Der Security-Operations-Ansatz
Das National Institute for Standards and Technology (NIST) hat bereits den SecOps-Ansatz, inklusive praktischer Leitlinien für wirksame Sicherheitsmassnahmen definiert
IDENTIFIZIEREN
Es benötigt ein Gesamtbild der Bedrohungslage sowie ein unternehmensinternes Risikoprofil aller Systeme, Anlagen und Daten.
- Identifizieren welche Aktivitäten unternehmenskritisch sind
- Identifizieren von Informationsfluss und wo sich die entsprechenden Daten befinden (wichtig auch für das nDSG)
- Identifizieren der gesamte Hardware und Software
- Identifizieren der Aufgaben und Zuständigkeiten
- Identifizieren von internen und externe Bedrohungen, sowie deren Risiken
SCHÜTZEN
Unternehmer müssen sicher sein, dass die Schutzvorrichtungen vorhanden und richtig konfiguriert sind
- Schützen von Ressourcen und Informationen durch ausreichende Kontosicherheit
- Schützen der Daten beim Speichern und Übertragen durch Verschlüsselung
- Schützen der Daten durch regelmässige Backups (Mehrfach Desaster- / Recovery Strategie)
- Schützen des Unternehmens und installieren von regelmässigen Sicherheitsupdates und Firewalls / SIEM-Tools
- Schützen von Unternehmensdaten und Sensibilisierung der Mitarbeiter über alle Arten von Cybersicherheitsrisiken und dessen Verankerung im Arbeitsvertrag
ERKENNEN
Es braucht die Fähigkeit, sämtliche Cyberbedrohungen, sowohl konventionelle als auch hochentwickelte APTs, frühzeitig zu erkennen
- Erkennen von Gefahren frühzeitig durch regelmässiges Testen und Aktualisieren von Erkennungssoftware
- Erkennen von Angriffen mittels Musteranalyse in Software- und Netzwerkprotokollen (kann mit Incident Response Plan bewerkstelligt werden)

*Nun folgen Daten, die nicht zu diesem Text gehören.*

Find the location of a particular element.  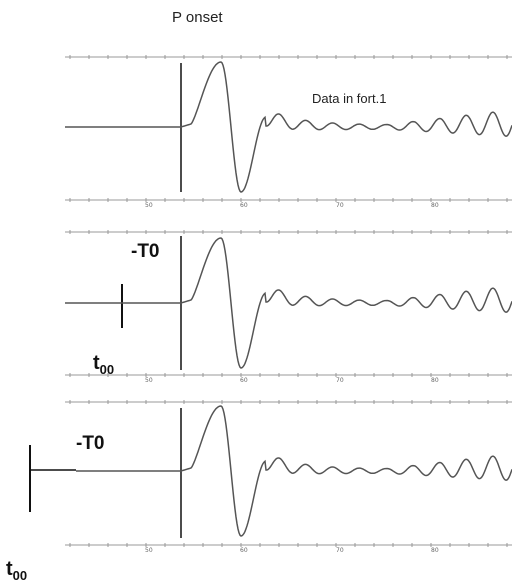

panel-2-tick-label-60: 60 is located at coordinates (244, 380).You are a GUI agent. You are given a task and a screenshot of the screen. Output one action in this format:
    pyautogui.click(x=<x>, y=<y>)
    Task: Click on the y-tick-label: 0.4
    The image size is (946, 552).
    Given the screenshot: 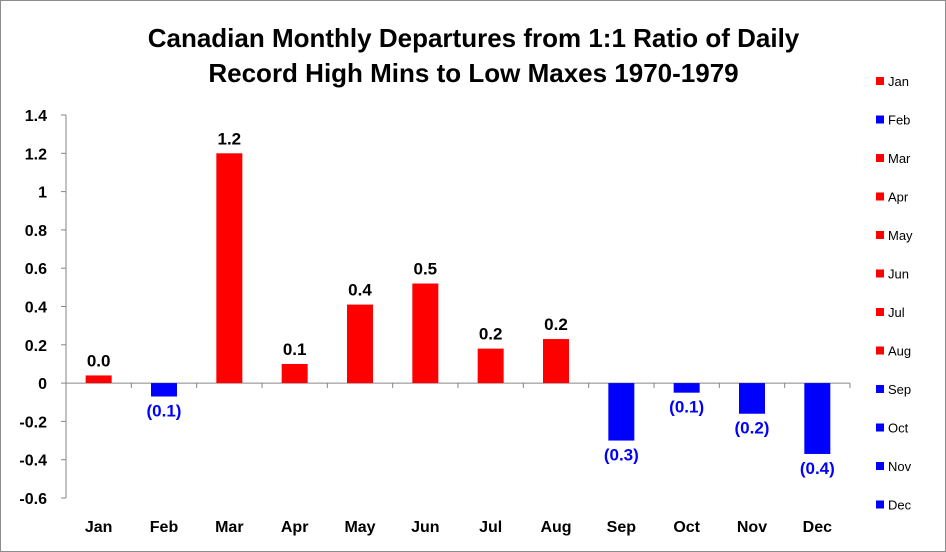 What is the action you would take?
    pyautogui.click(x=36, y=308)
    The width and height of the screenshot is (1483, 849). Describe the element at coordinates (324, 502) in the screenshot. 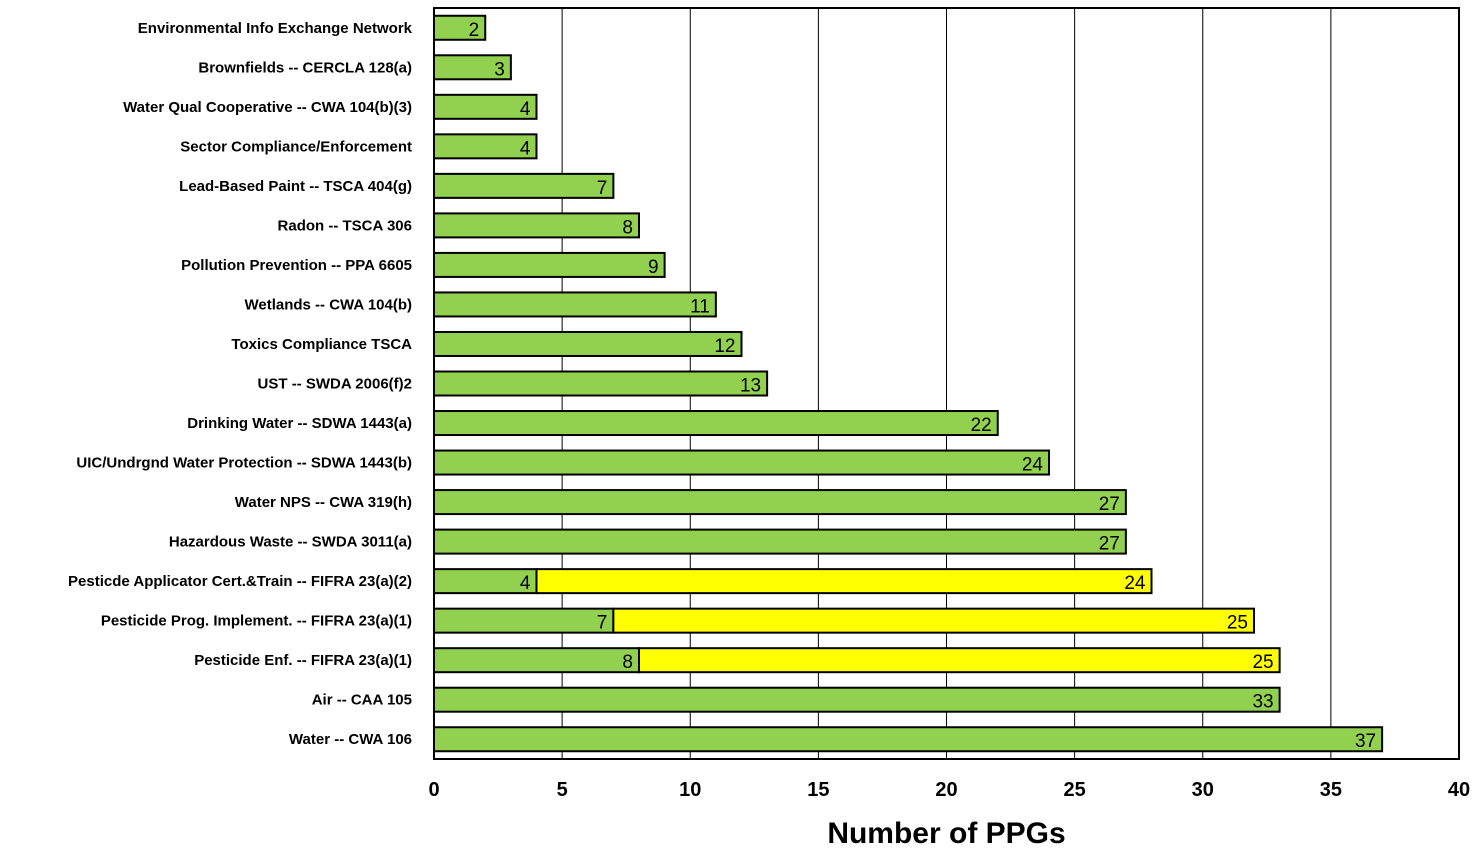

I see `category-label: Water NPS -- CWA 319(h)` at that location.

- Erkennen ungewöhnlicher Vorgänge im Datenverkehr des Unternehmens
- Erkennen und informieren an die Entscheider. Benachrichtigung von Sicherheitsexperten, sobald eine Sicherheitsverletzung festgestellt wurde
REAGIEREN
Es muss schnell und effizient auf Bedrohungen und Angriffe reagiert werden können (Incident Response Plan)
- Schnelle Raktion, indem eine unternehmen Ihren Abwehrplan regelmässig testet und ständig anhand gesammelter Daten zu optimieren
WIEDERHERSTELLEN
Nach einem Vorfall: Eine gewisse Erfahrung und das passende Know-how helfen dabei, schnell wieder geschäftsfähig zu sein und die erforderlichen Verbesserungsmassnahmen durchzuführen.
- In Kontakt bleiben mit allen Ihren Entscheidern, Kunden, Mitarbeitern und Lieferanten
- Zurückgewinnung des guten Ruf mit der passenden PR-Strategie
- Regelmässige Aktualisierung der Rettungspläne und kontinuierliche Verbesserung mit den neu gewonnenen Erkenntnissen
Hinter jedem dieser Ansätze steckt natürlich im Detail geballtes Know-How, sowie die erforderlichen Werkzeuge dazu. Der Security-Operations-Ansatz ist somit nicht neu oder erst ab den 20 er Jahren salonfähig geworden. Er ist eine Reihe aus Massnahmen als Paket zu verstehen, hinter jedem sich eine Einzelmassnahme als eigene Strategie verbirgt. Auch das nDSG / (neues Datenschutzgesetz) / DSGVO verlangt eine solche Vorgehensweise, nicht im Detail, aber als Plan und Paket versteht sich das von selbst.